I think that I understand SEM models well - I already do some DSEM AR(p) models with many observations and lavaan package, 
but I don't know how to DSEM AR(p) for only one observation. 

In some articles there are talking about DSEM AR(p) with only one observation, but I don't understand it very well..

Anyone could write some example model for it or maybe some hint?

Terrence Jorgensen

unread,
Apr 26, 2019, 4:02:31 AM4/26/19
to lavaan
I don't know how to DSEM AR(p) for only one observation. 

You mean one case/subject, with several observations?  In wide format, one 1 row of data means there are no variables, because every column is a constant.  Thus, there is no (co)variance to model.  Not sure about DSEM in lavaan, but at the very least, I imagine you would need your data in long format (one row per occasion), where your sample is occasions from the population of 1 person's experiences.

In some articles there are talking about DSEM AR(p) with only one observation, but I don't understand it very well..

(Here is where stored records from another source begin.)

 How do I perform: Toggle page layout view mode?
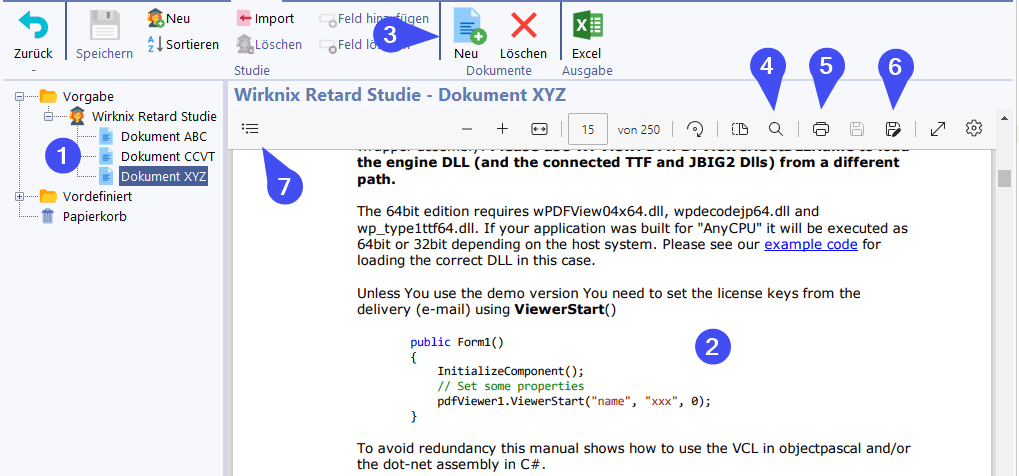pyautogui.click(x=739, y=129)
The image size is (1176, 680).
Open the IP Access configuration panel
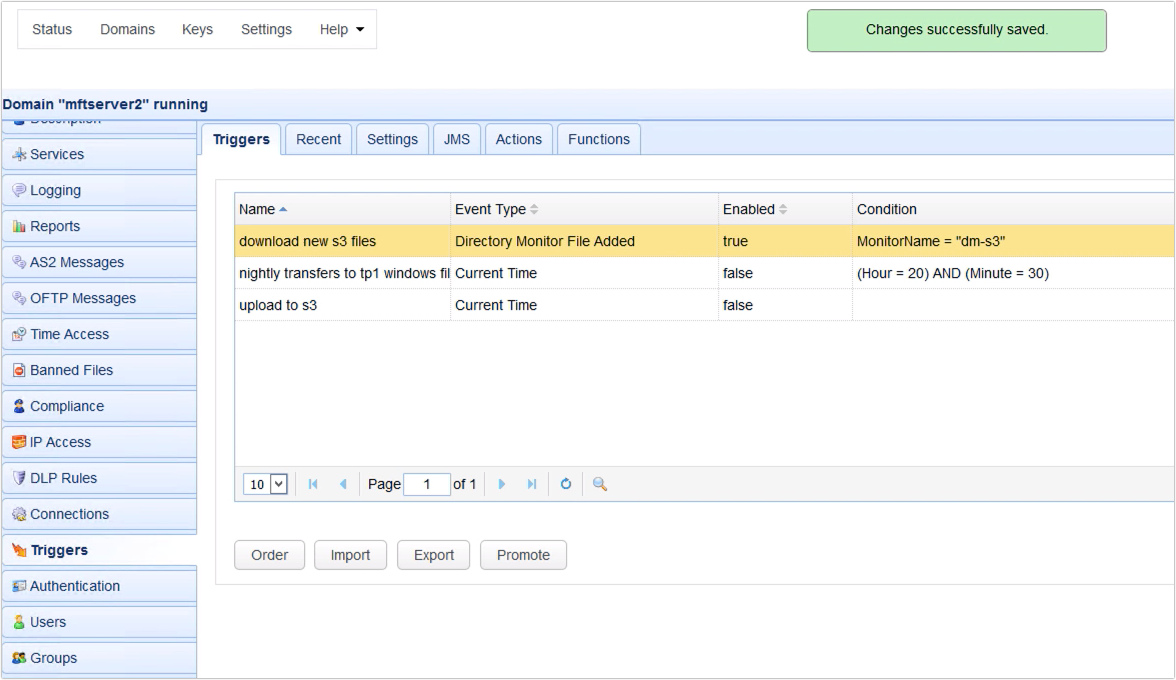pos(58,442)
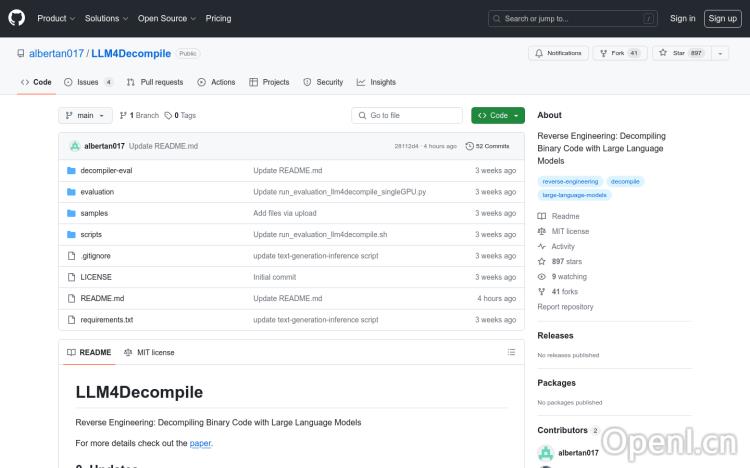Expand the Product menu in header
Screen dimensions: 750x468
(x=55, y=18)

Neither do I, but I know Ellen Hamaker is doing a lot of work in this area recently, and it is a fairly new feature of Mplus.  So I would recommend searching the Mplus site for reference materials.  Here is a recent SEM paper:


Terrence D. Jorgensen
Assistant Professor, Methods and Statistics
Research Institute for Child Development and Education, the University of Amsterdam

Kamil Krawczyk

unread,
Apr 26, 2019, 4:08:59 AM4/26/19
to lavaan
Talking simple, I want do some simple time series modeling with lavaan where I have only one time series (eg. LakeHuron data in R)

I have read some papers about Mplus but in this software I don't understand syntax of the model...

Mauricio Garnier-Villarreal

unread,
Apr 27, 2019, 12:56:45 PM4/27/19
to lavaan

If you have only 1 subject SEM methods will not be able to work with it. The most generous approach would be to use the package gimme (https://cran.r-project.org/web/packages/gimme/index.html) which the developers sustain can work with as few as 10 subjects. Does require long time series (at least 60 time points). Again, wont work with just 1

MH Manuel Haqiqatkhah

unread,
Apr 28, 2019, 8:00:51 AM4/28/19
to lavaan
Take a look at this question of mine on CV (but ignore the last two paragraphs). What I suggested (making a new vector of observations out of lagged observations and structuring the residual errors, by imposing correlation/AR constraint), in my opinion, does the job of RDSEM modeling. And it can be implemented in lavaan too.

Edward Rigdon

unread,
Apr 28, 2019, 9:09:25 AM4/28/19
to lav...@googlegroups.com
Take a look at Steven Boker's page, where he describes models for dynamic factor analysis:
With intensively longitudinal data, overlapping snips of 1 data series perform roughly as independent cases. Common factors are specified so that they describe the moments of such a series. Boker has created utilities (using OpenMx) that do the hard part, setting up the data. The actual dynamic factor model is then easily specified with lavaan.

--
You received this message because you are subscribed to the Google Groups "lavaan" group.
To unsubscribe from this group and stop receiving emails from it, send an email to lavaan+un...@googlegroups.com.
To post to this group, send email to lav...@googlegroups.com.
Visit this group at https://groups.google.com/group/lavaan.
For more options, visit https://groups.google.com/d/optout.

Kamil Krawczyk

unread,
Apr 30, 2019, 5:09:01 AM4/30/19
to lavaan
I have heard already about OpenMX from other package ctsem.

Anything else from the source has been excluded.